All of the entries should be returned without a single change.

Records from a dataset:
□ □ □
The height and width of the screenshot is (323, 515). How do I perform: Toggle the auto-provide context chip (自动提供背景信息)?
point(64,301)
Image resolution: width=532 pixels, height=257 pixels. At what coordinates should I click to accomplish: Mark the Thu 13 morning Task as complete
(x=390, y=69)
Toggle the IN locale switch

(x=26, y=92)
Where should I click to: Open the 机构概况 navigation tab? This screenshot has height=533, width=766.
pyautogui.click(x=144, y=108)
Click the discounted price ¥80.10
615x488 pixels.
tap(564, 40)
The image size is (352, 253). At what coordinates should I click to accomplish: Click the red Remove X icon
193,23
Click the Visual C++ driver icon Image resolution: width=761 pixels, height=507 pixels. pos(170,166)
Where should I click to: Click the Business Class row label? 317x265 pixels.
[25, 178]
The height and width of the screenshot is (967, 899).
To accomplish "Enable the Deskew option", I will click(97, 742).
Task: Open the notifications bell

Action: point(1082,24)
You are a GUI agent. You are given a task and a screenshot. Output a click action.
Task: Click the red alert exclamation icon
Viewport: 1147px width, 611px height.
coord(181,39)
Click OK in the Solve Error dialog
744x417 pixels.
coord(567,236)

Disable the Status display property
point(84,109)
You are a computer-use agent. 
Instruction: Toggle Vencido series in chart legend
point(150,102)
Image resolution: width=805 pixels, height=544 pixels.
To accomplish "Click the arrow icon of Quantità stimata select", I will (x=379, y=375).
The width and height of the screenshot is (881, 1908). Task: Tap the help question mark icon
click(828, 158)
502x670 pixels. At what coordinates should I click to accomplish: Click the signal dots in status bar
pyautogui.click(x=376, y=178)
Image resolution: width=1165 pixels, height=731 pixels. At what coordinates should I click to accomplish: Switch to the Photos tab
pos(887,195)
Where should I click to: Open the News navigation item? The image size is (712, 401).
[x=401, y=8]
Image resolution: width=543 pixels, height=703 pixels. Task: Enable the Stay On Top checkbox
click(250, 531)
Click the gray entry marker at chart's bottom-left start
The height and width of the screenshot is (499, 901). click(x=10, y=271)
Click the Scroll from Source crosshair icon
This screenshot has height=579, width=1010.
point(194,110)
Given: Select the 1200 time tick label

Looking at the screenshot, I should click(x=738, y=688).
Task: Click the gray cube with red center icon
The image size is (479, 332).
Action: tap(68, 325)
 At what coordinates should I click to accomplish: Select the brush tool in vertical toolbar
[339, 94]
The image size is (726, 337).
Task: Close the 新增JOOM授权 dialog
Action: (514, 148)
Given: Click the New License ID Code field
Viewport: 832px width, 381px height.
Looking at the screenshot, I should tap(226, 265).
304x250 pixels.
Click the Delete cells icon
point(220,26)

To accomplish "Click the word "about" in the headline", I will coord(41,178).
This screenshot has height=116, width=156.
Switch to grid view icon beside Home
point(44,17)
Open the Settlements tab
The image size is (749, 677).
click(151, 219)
□ □ □
Task answer:
The height and width of the screenshot is (323, 515). How do I perform: Toggle the auto-provide context chip (自动提供背景信息)?
point(64,301)
Image resolution: width=532 pixels, height=257 pixels. At what coordinates should I click to accomplish: Mark the Thu 13 morning Task as complete
(x=390, y=69)
Toggle the IN locale switch

(x=26, y=92)
Where should I click to: Open the 机构概况 navigation tab? This screenshot has height=533, width=766.
pyautogui.click(x=144, y=108)
Click the discounted price ¥80.10
615x488 pixels.
tap(564, 40)
The image size is (352, 253). At what coordinates should I click to accomplish: Click the red Remove X icon
193,23
Click the Visual C++ driver icon Image resolution: width=761 pixels, height=507 pixels. pos(170,166)
Where should I click to: Click the Business Class row label? 317x265 pixels.
[25, 178]
The height and width of the screenshot is (967, 899).
To accomplish "Enable the Deskew option", I will click(97, 742).
Task: Open the notifications bell

Action: point(1082,24)
You are a GUI agent. You are given a task and a screenshot. Output a click action.
Task: Click the red alert exclamation icon
Viewport: 1147px width, 611px height.
coord(181,39)
Click OK in the Solve Error dialog
744x417 pixels.
coord(567,236)

Disable the Status display property
point(84,109)
You are a computer-use agent. 
Instruction: Toggle Vencido series in chart legend
point(150,102)
Image resolution: width=805 pixels, height=544 pixels.
To accomplish "Click the arrow icon of Quantità stimata select", I will (x=379, y=375).
The width and height of the screenshot is (881, 1908). Task: Tap the help question mark icon
click(828, 158)
502x670 pixels. At what coordinates should I click to accomplish: Click the signal dots in status bar
pyautogui.click(x=376, y=178)
Image resolution: width=1165 pixels, height=731 pixels. At what coordinates should I click to accomplish: Switch to the Photos tab
pos(887,195)
Where should I click to: Open the News navigation item? The image size is (712, 401).
[x=401, y=8]
Image resolution: width=543 pixels, height=703 pixels. Task: Enable the Stay On Top checkbox
click(250, 531)
Click the gray entry marker at chart's bottom-left start
The height and width of the screenshot is (499, 901). click(x=10, y=271)
Click the Scroll from Source crosshair icon
This screenshot has height=579, width=1010.
point(194,110)
Given: Select the 1200 time tick label

Looking at the screenshot, I should click(x=738, y=688).
Task: Click the gray cube with red center icon
The image size is (479, 332).
Action: tap(68, 325)
 At what coordinates should I click to accomplish: Select the brush tool in vertical toolbar
[339, 94]
The image size is (726, 337).
Task: Close the 新增JOOM授权 dialog
Action: (514, 148)
Given: Click the New License ID Code field
Viewport: 832px width, 381px height.
Looking at the screenshot, I should tap(226, 265).
304x250 pixels.
Click the Delete cells icon
point(220,26)

To accomplish "Click the word "about" in the headline", I will coord(41,178).
This screenshot has height=116, width=156.
Switch to grid view icon beside Home
point(44,17)
Open the Settlements tab
The image size is (749, 677).
click(151, 219)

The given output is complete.